Count how many lines of the data include the string "Given", then say that number and stop.

- Records for this exercise:
☆ ☆ ☆ ☆ ☆

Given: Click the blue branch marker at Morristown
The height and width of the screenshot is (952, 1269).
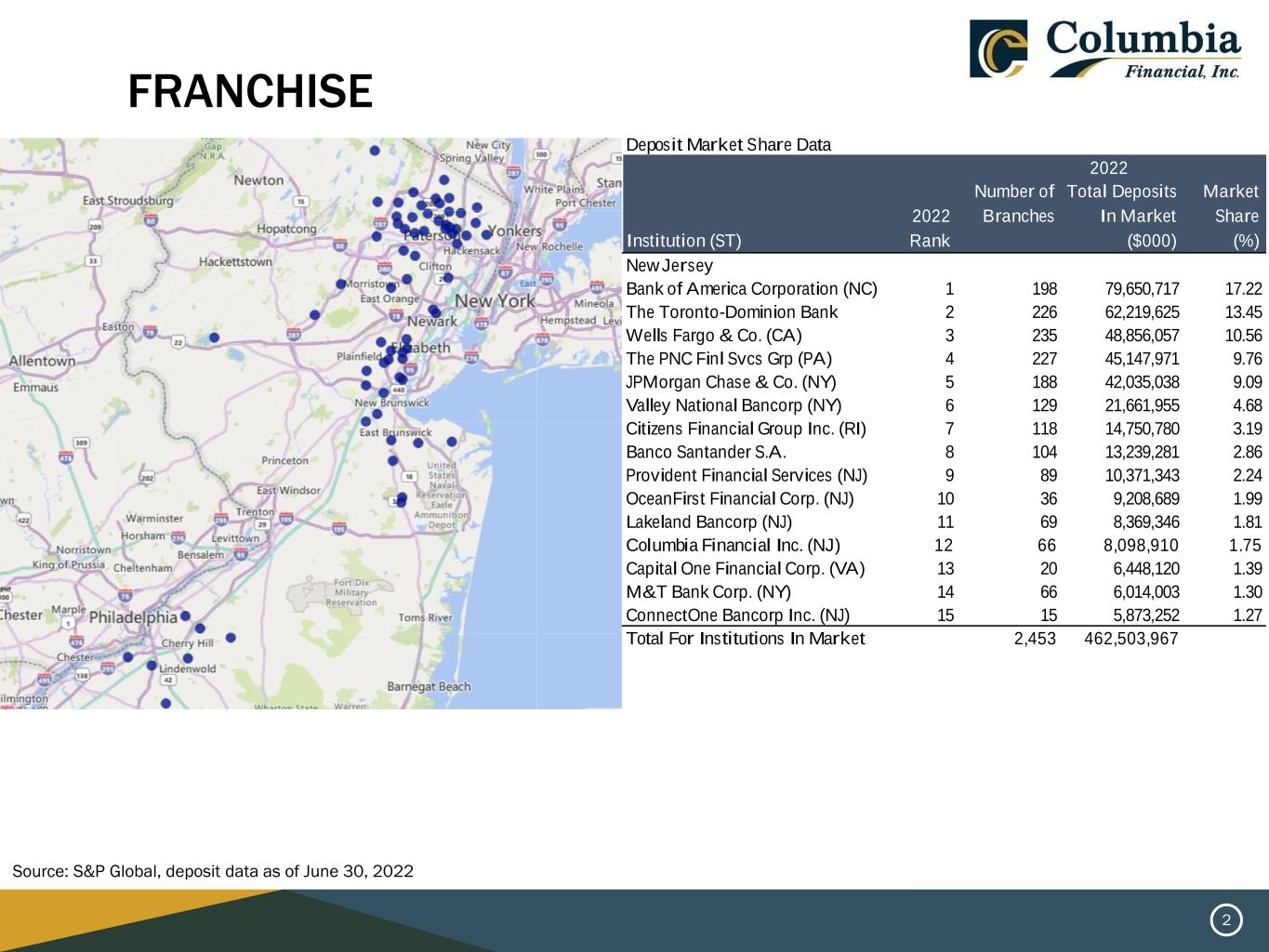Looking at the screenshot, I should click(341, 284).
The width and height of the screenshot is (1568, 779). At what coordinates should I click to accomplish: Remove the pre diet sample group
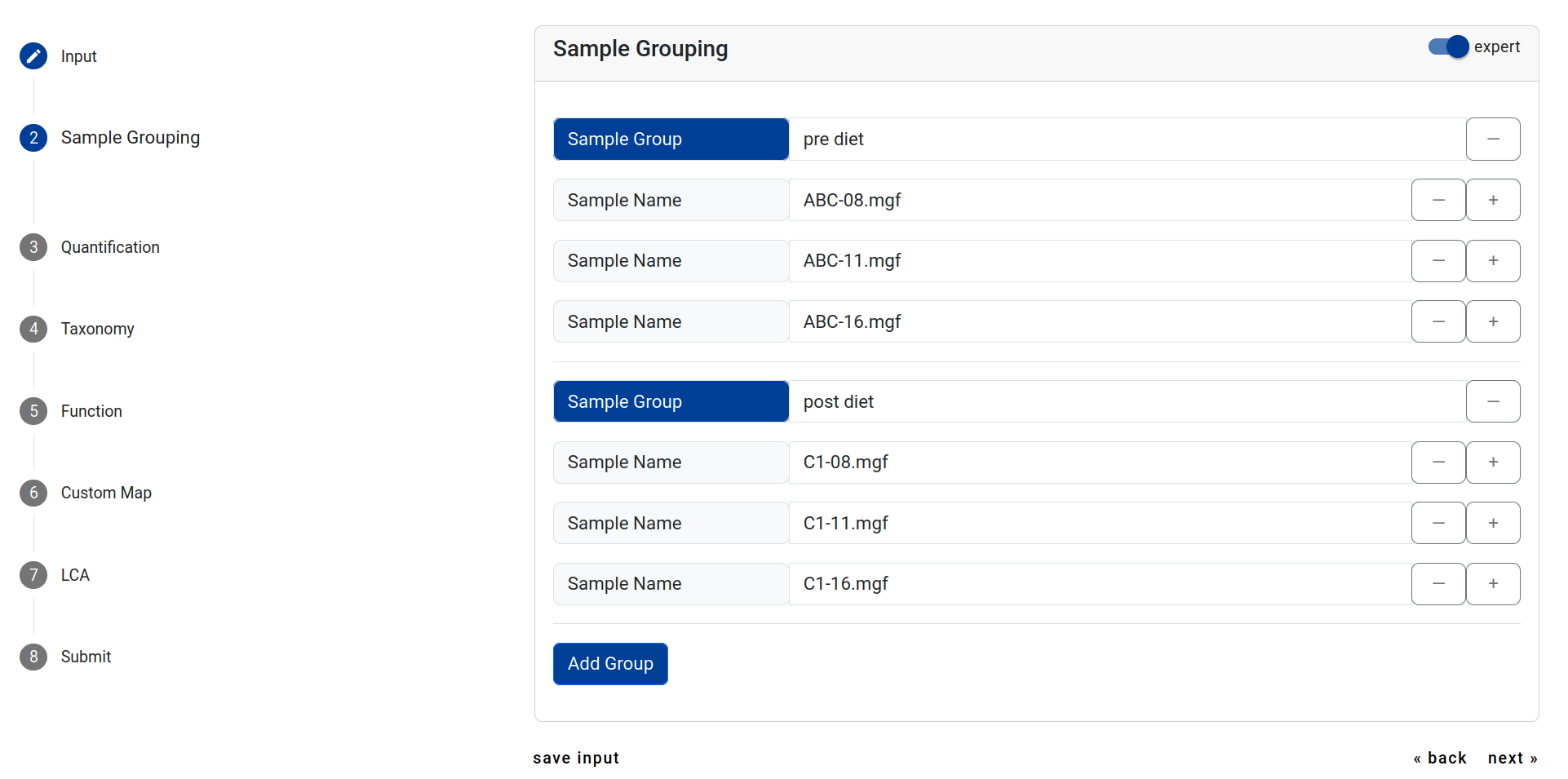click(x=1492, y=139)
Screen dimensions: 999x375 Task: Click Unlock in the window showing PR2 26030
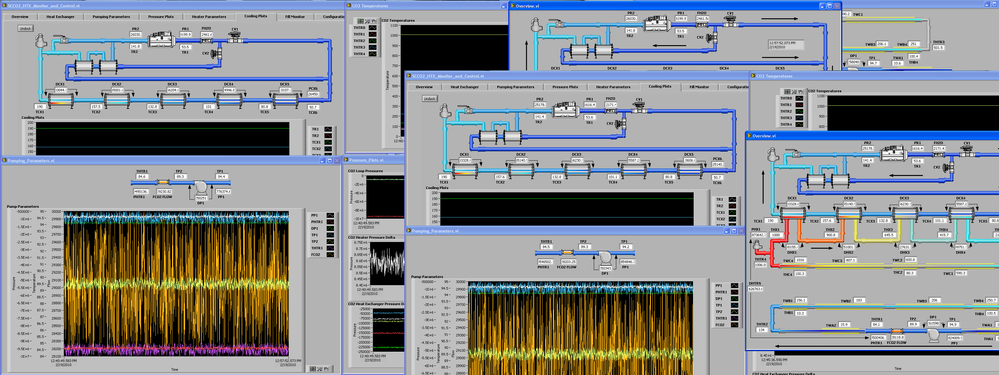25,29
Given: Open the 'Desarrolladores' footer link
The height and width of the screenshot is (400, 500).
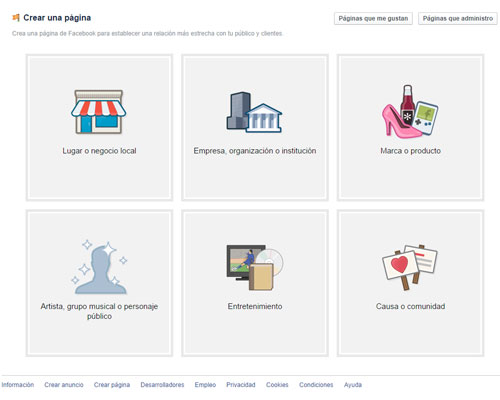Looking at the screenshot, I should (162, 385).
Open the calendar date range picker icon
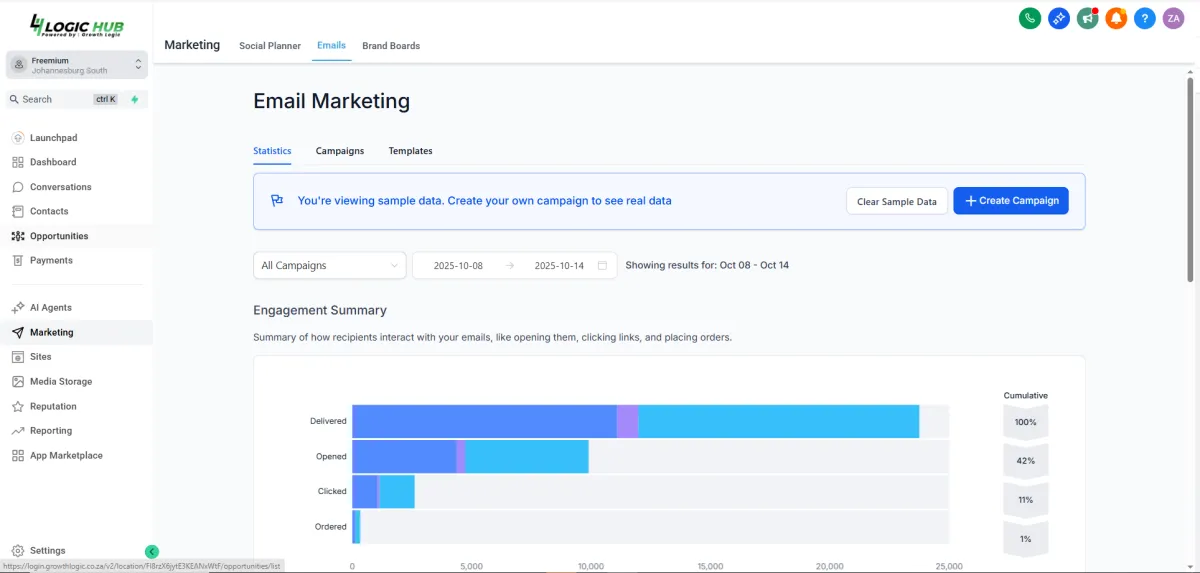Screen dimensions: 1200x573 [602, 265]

☆ ☆ ☆ ☆ ☆

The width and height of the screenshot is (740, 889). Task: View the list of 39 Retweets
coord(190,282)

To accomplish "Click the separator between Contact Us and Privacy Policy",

☆ ☆ ☆ ☆ ☆

- Output for this task:
2